= Task =
The entries below contain a stretch that opens with the line containing "Task: Open the GIF picker in reply box" and closes with the line containing "Given: Click row 16 header"; set down that stretch exactly, both ends included, and nothing else.

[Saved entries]
------------------------------------

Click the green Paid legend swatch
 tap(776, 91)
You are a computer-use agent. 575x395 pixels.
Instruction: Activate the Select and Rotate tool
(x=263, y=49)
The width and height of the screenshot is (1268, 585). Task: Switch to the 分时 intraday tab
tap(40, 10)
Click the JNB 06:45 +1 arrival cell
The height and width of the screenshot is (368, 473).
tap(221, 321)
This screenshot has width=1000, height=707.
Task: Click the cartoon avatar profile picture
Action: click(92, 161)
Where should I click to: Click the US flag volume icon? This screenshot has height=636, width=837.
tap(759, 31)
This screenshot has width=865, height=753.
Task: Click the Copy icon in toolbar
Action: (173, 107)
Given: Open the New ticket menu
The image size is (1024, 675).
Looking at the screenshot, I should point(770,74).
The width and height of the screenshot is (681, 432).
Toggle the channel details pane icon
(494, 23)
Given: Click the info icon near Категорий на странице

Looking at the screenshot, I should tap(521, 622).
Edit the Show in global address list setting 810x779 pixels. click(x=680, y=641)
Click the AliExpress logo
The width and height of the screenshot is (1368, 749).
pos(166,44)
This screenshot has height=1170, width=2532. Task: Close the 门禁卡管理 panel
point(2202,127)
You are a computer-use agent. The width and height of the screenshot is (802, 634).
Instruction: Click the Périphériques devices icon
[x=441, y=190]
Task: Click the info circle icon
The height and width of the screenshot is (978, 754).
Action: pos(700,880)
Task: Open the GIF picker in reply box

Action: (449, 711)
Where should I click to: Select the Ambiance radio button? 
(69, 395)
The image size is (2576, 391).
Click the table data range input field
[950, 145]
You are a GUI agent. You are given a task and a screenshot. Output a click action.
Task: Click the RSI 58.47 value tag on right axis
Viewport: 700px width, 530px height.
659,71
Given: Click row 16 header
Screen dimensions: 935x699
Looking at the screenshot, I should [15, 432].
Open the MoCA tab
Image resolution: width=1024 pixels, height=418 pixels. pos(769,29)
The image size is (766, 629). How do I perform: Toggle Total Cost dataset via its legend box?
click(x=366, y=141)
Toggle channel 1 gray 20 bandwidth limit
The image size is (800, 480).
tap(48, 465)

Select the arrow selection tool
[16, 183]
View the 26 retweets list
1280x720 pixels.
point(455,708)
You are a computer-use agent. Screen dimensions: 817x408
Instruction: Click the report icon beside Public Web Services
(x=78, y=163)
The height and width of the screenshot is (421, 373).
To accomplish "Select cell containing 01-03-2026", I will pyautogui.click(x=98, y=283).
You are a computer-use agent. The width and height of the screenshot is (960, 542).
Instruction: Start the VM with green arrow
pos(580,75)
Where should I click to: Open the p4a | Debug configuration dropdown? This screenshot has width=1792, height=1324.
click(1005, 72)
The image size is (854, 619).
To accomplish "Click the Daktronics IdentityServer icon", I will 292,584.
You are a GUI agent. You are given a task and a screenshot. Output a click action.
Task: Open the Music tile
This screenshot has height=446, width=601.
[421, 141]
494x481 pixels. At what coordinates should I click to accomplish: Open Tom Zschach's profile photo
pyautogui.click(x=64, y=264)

------------------------------------

= Exercise result =
Task: Open the GIF picker in reply box

Action: (449, 711)
Where should I click to: Select the Ambiance radio button? 
(69, 395)
The image size is (2576, 391).
Click the table data range input field
[950, 145]
You are a GUI agent. You are given a task and a screenshot. Output a click action.
Task: Click the RSI 58.47 value tag on right axis
Viewport: 700px width, 530px height.
659,71
Given: Click row 16 header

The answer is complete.